As a person interacts with your business as a customer or hears about your business through marketing or word-of-mouth their experience, reaction, feelings, assumptions, and beliefs will form an impression of your brand. Part of this impression is formed from the alignment (or misalignment) of their expectation and experience.Your marketing materials set expectations about the kind of experience a person will receive if they become a customer.Click To Tweet Clearly defining your brand will help you keep these expectations aligned with your customer experience.
Because your delivery must meet or exceed the expectations your marketing sets!
Dollar Tree cannot brand itself as a high-end retailer without first changing the experience it delivers to customers. If they tried to change the expectations without changing the experience they would run the risk of alienating both of their target audiences. The “discount shoppers” audience would no longer resonate with the new high-end marketing message while the “high-end shoppers” audience would not receive the experience they were promised that they expect and demand.
How? Know thyself
How well do you know your brand? How much of that knowledge is on paper? It needs to be somewhere outside of your own head.
At Louder we begin each engagement with a Discovery process to learn about your brand, your market, your competition, your goals, and your audience. This ensures that we create solutions that accurately reflect your brand identity, engage your target audience, and actually move your business toward your goals.
While I can’t walk through a full Discovery process in this article, here’s a series of questions that will help you better understand your brand. Take 10 minutes to fill this out and don’t get caught up on any one question—80% done is better than zero!
1. Target Audience
- Who are you trying to reach? Why?
- What defines a qualified lead for you?
- Do we have a customer persona (avatar) for each group?
- What makes a person not your target audience? Why?
2. Brand Identity
- What is your unique value proposition? What makes you different than others in your space?
- What is your 30 second elevator pitch? Now in 10 seconds. Now in 8 words or fewer.

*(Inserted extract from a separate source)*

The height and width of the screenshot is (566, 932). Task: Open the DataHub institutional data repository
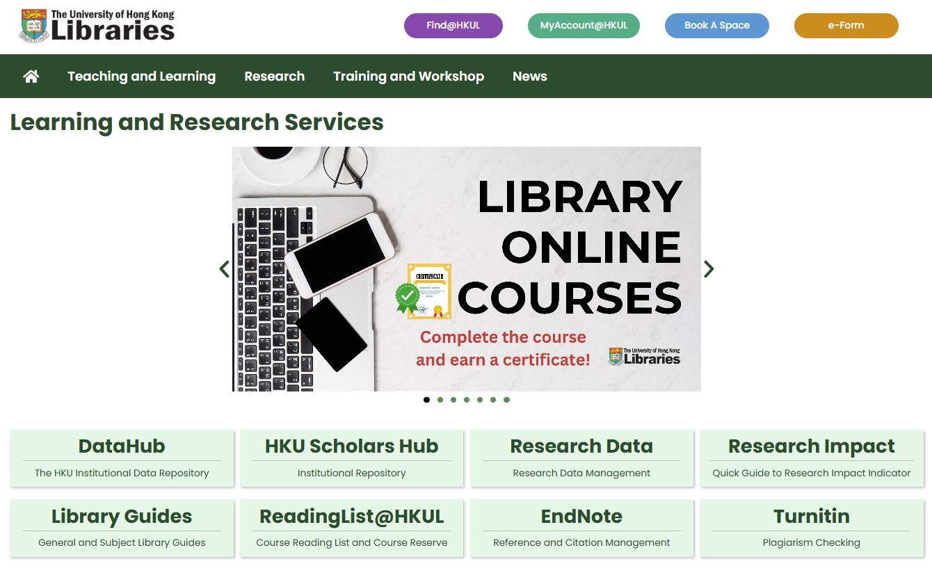pyautogui.click(x=122, y=459)
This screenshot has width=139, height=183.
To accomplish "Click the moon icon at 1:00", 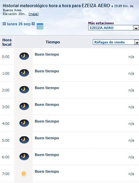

- Who are your top 5 competitors? What do they do well? What do they do poorly?
- What is your unfair advantage? What do you have that nobody else does?
- What brand story are you telling? How do you move a customer from a state of need to success?
3. Brand Purpose
- What problem are you solving for your target audience(s)?
- What is your solution to this problem?
- What is the story behind your solution? How did it start? Why? How does it work?
- What is the #1 benefit of your solution for your audience(s)? What do they gain?
- What happens if they don’t get your solution?
- What risks do they face by choosing your solution if it’s a bad fit for them?
- What are the main objections that would keep your target audience(s) from choosing your solution?
- Are there specific incentives available to entice people to choose your solution?
- How can scarcity be used to entice people to choose your solution?
4. Marketing Channels
- What marketing channels (outgoing) have you pursued? E.g. Paid search, organic search, paid social, organic social, blogs, podcasts, email marketing, etc.
- Where is your target customer online right now?
- What traffic sources (incoming) do you expect to drive people to your brand? How will your target audience(s) get to you?
- What are your key performance indicators (KPIs)?
- What are your goals for each KPI? (Remember to keep them S.M.A.R.T.)
- How can you utilize A/B testing or other forms of ongoing assessment and optimization?
6. Website Content
- What is your primary message in one sentence?
- What voice/tone is most appropriate for your target audience(s)?
- Do you have an expectation for your website’s page structure (information architecture / sitemap)?
- What are the primary calls to action for each page? What one thing do you want someone to do on your website?
- What types of content do you expect to use? (Text, videos, images, animation, infographics)
- Who will write & maintain the content on the site?
- How will you engage with your audience? Who’s responsible? Support? Social media?
If you can write down answers to 80% of these questions, you will be further ahead than many small businesses today. Committing to your answers will dramatically increase your efficiency when creating any new marketing materials. It will help you forge a path toward your goals and more easily recognize unfruitful rabbit trails in your business.
Take an imperfect action… but take action today!